Waterbaby’s ‘22º Halo’ blends experimental electronica with dream-like melody.

The debut album from the South London sister duo is an inventive and captivating listen.

Words: Joshua Tubb

Elusive duo Waterbaby (formed of sisters Martha and Jessica Kilpatrick) have been making waves in London for a number of years. Their mesmerizing live performances and collaborations with fellow experimentalists have created a widespread respect for their unusual craft, cemented by their recent signature to tastemaker label untitled (recs). Their highly anticipated debut album, ’22° Halo,’ takes listeners on a suitably elaborate journey that seamlessly blends experimental electronica with choral singing, folk, krautrock and pop.

Growing up, the Kilpatrick sisters found song to be a valuable means of expressing themselves. As members of the Southwark Cathedral Choir, they immersed themselves in singing, meanwhile honing their recording techniques at home producing experimental cassette tapes. Eventually, the sisters found solace and inspiration in an attic flat they shared in Peckham, combining their talents to forge their niche within south London’s burgeoning underground electronic scene. They have since captivated audiences with hypnotic live performances alongside artists like Kedr Livansky, TAAHLIAH, and Dorian Electra.

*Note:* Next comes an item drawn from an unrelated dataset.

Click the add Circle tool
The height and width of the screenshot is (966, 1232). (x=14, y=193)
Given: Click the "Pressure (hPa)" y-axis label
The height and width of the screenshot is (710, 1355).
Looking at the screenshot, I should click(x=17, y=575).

Waterbaby’s music is just one strand of their inventive practice, which has also produced audiovisual nights as Leopard and their recent series of zines, ‘No Subject’. An unorthodox interdisciplinarity is just one signifier of the duo’s nonconformist originality. Their inventive and multifaceted debut album further illustrates this quality in Waterbaby’s work.. At last, it expands their discography beyond a contribution to ‘Slow Dance ’19’, ‘I don’t want to sing I don’t want to look’, which for a long time sat tantalisingly on Spotify as their only release.

The album opens with ‘Satin’, a track that emanates an otherworldly mystical aura through its twinkling melodies. Its ethereal sound evokes Grimes’ earlier releases (and that more innocent period of her career). ‘Satin’ propels itself forward, captivating the listener as it spirals and morphs like ferrofluid.

The duo’s gift for pushing boundaries is constantly evident, as their sound evolves and transforms while retaining an underlying rawness that is both captivating and endearing. It is remarkable how seamlessly they blend pop structures with Gregorian and saintly sonic elements, seamlessly transitioning from one to the other without missing a beat. Throughout the album, deep reverb and echo creates a spacious and distant sonic atmosphere. By reinforcing space between each moment, it brings a sense of monumentality to the music, with the gravitas of each action embellished.

As a collection, ‘22º Halo’ is a showcase of Waterbaby’s inventive song structures and intricate layering. This strength is crystallised by closer ‘No Caller ID’, which has its drum beat fading in and out in tandem with a synth pulse. ‘Strawberry Jam’, meanwhile, is an immersive and captivating musical journey that spans seven minutes. With its glacial evolution, the track gracefully guides the listener through a series of unpredictable transitions, seamlessly alternating between dream-like sequences and richly layered production. Described by the artists themselves as a “mood swing,” the song encapsulates a range of emotions and atmospheres, providing a dynamic and enthralling experience for its audience.

Crafted using their collection of diverse analogue equipment in their South East London studio, the album exists in a realm where the swirling ambience of Cocteau Twins intersects with the cutting-edge sounds of contemporary experimental electronica. It is a testament to Waterbaby’s artistic vision and their ability to harmonize the analogue and the digital, creating a unique and insular sonic world.

The potential for difference between analogue and digital technologies within electronic music has grown dramatically in recent years. On ‘22º Halo’, Waterbaby tie the two styles together magically. The combination enlivens ‘Tangerine’ in particular, creating perhaps the highlight of the album. On this debut, the duo solidify their reputation for producing visionary immersive sonic experiences that transcend expectations and genre boundaries.